Archive for April, 2002

Can’t Stop the Music (Nancy Walker, 1980)

Posted by Eric on April 30th, 2002

Not quite the quicker picker-upper that other camp films are (exactly why did anybody think they could stretch this premise to over two hours?), Can’t Stop the Music (otherwise known as The Village People Made a Musical?) still musters up a few scenes that stand in the pantheon of jaw-dropping hilarity. One such moment that scarce needs mentioning is the all-lathered-up “YMCA” number, which pretty much smashes any illusions of heterosexuality the film otherwise attempted (despite Marilyn Sokol’s poppers, this is pretty much Disney’s Village People). I’m fairly confident that this is one of the only films that is both rated PG and features a shot of a few dozen naked muscle men lathering each other up in communal showers (with all the specifics on display, mind you). If you were one of the dolts who thought “YMCA” was a song about exercising, it probably bears mentioning that The Brothers Johnson’s “Land of Ladies” it isn’t, which makes top-billed Valerie Perrine’s presence especially gratuitous. In the entire “YMCA” number, all she basically does is lie on a massage table and lightly bob her head with the beat – oh, and you see her boobs in another very PG shot). I mentioned Marilyn Sokol, who is the film’s resident slut, a part that, although as obviously expendable as Perrine’s, she milks for every possible lip-licking second. Here’s my theory on her character’s subtext: she’s a drag queen. And speaking of milk, don’t miss the American Dairy Association’s darkest hour: a promotional tie-in that resulted in the history’s most garish television commercial (“Milk Shake”). I’m not kidding, the ADA contributed funds to the making of this film!

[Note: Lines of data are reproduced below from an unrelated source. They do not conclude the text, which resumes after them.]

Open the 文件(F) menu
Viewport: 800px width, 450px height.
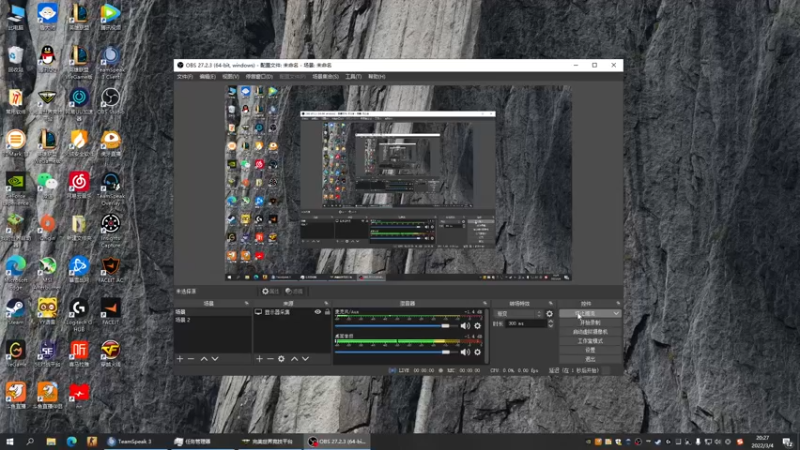click(x=184, y=76)
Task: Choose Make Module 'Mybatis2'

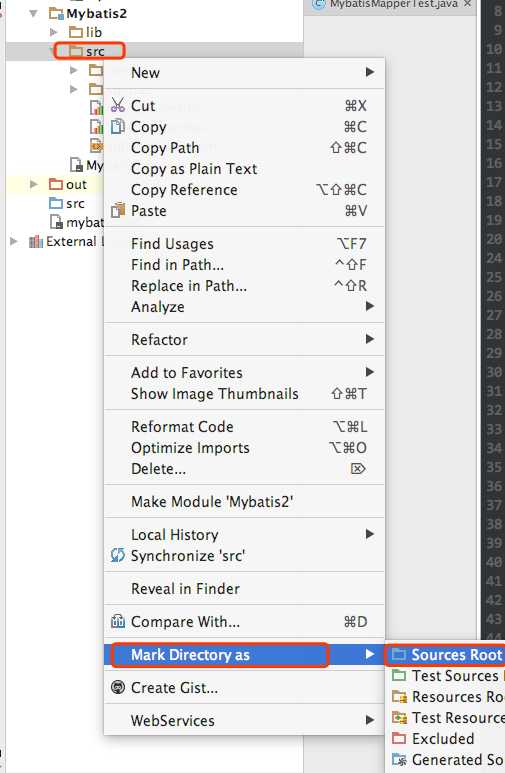Action: click(x=245, y=502)
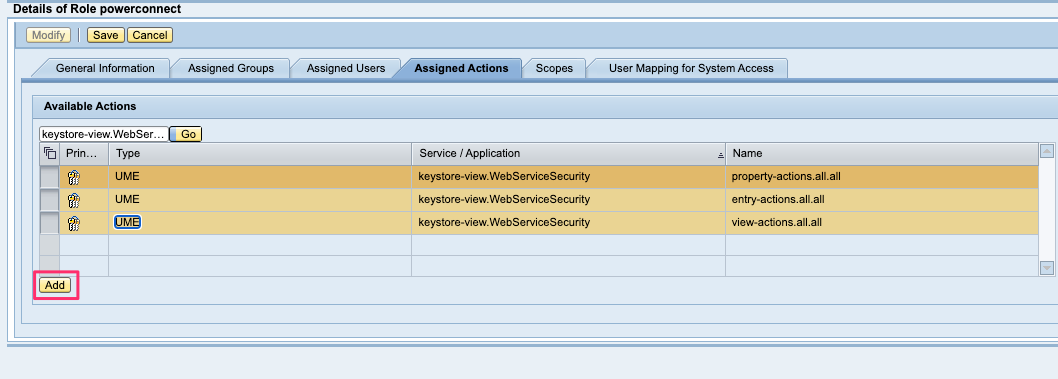The image size is (1058, 379).
Task: Switch to the General Information tab
Action: click(105, 68)
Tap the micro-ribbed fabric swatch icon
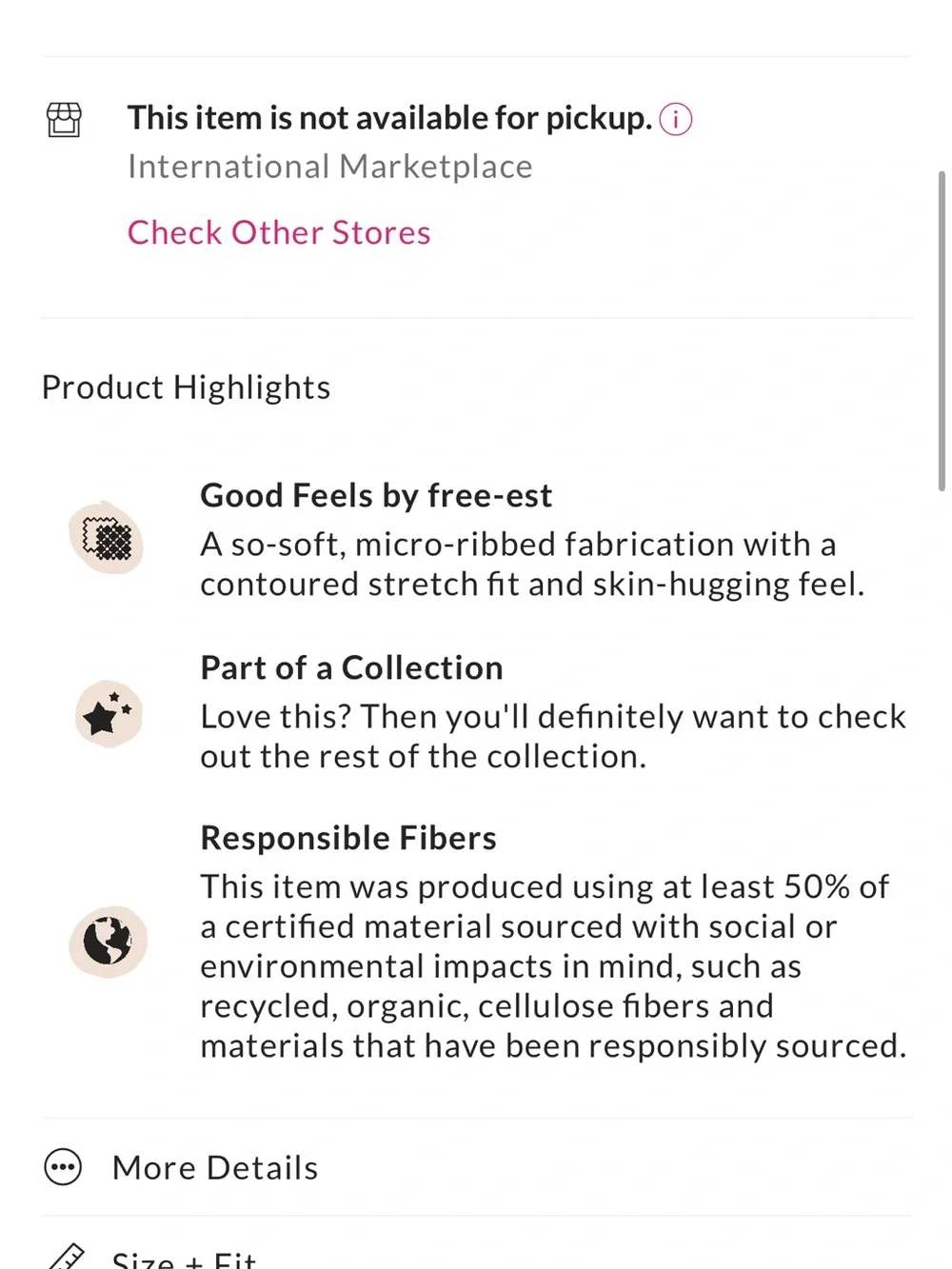The height and width of the screenshot is (1269, 952). click(107, 538)
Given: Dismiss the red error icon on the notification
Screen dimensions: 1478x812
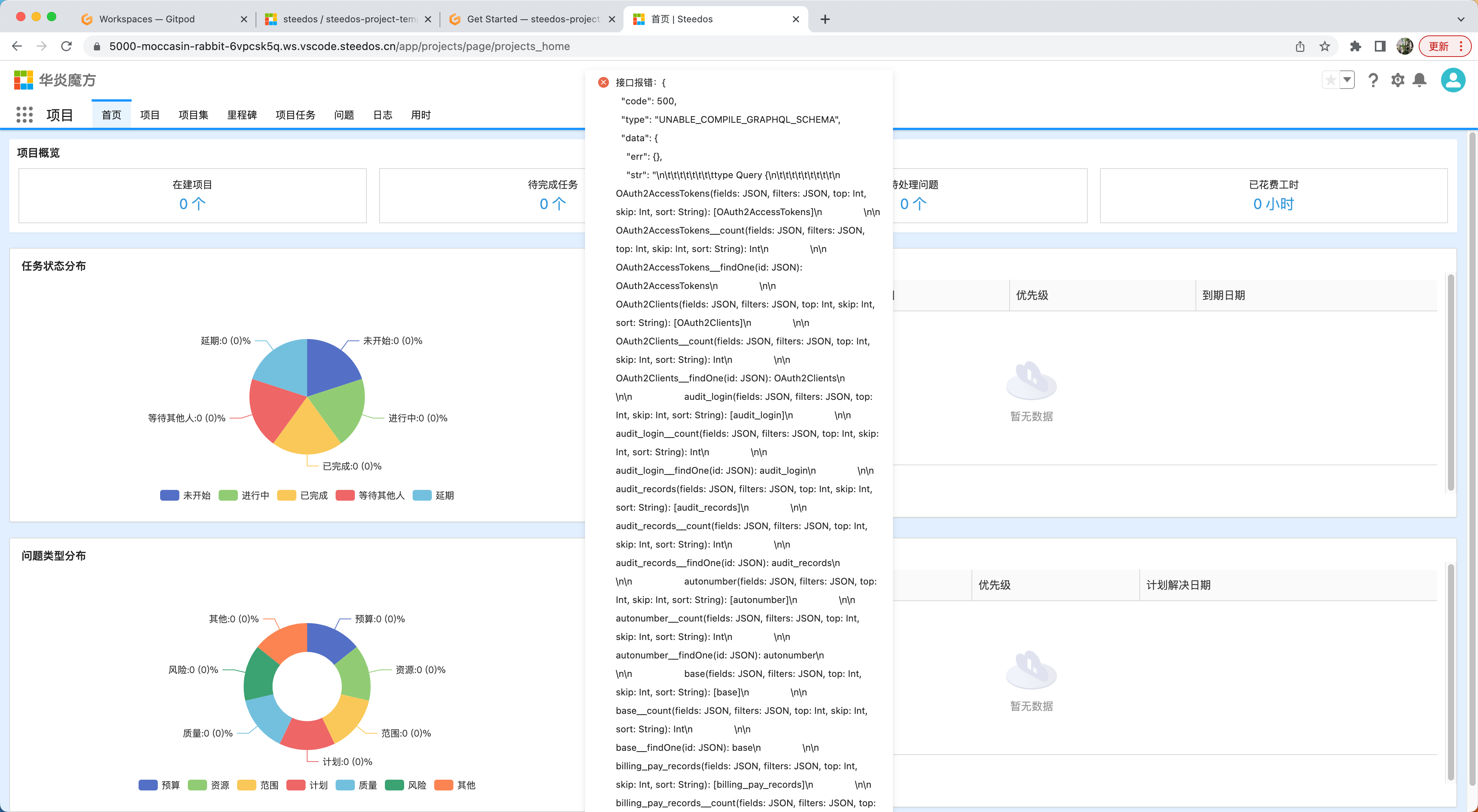Looking at the screenshot, I should pos(603,83).
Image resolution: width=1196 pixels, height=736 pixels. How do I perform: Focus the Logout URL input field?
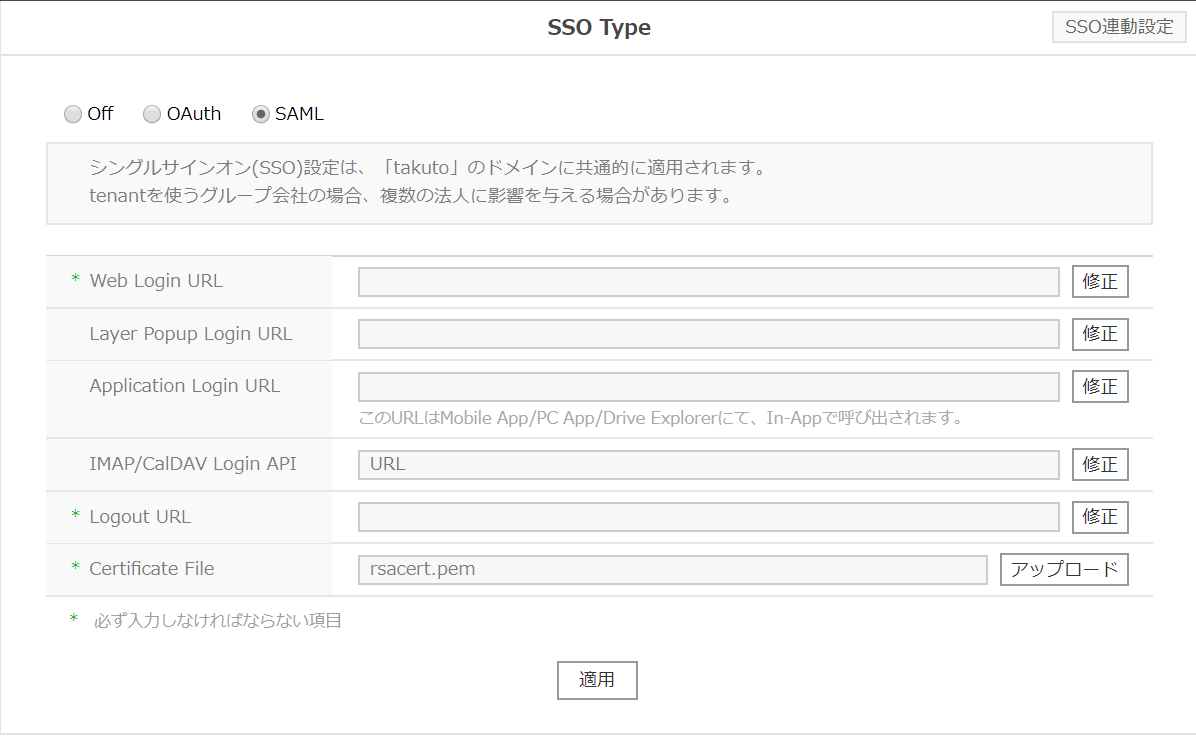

You can’t make this stuff up, folks. Of course it’s not entirely a boys’ club; there’s one awfully friendly camera set-up looking directly up one Ritchie Family member’s legs and into her bikini area (and, while we’re at it, you know the Vee-Pees are in trouble when all of their tunes are handily upstaged by the guest stars’ single number). Director Walker’s eye for shot composition is far from super-absorbent; there’s quite a few camera set-ups in “Milk Shake” and “YMCA” that look like they were shot through a telescope, with miles of unused Scope frame on either side of the action. As far as kitsch goes, I’ll take Xanadu.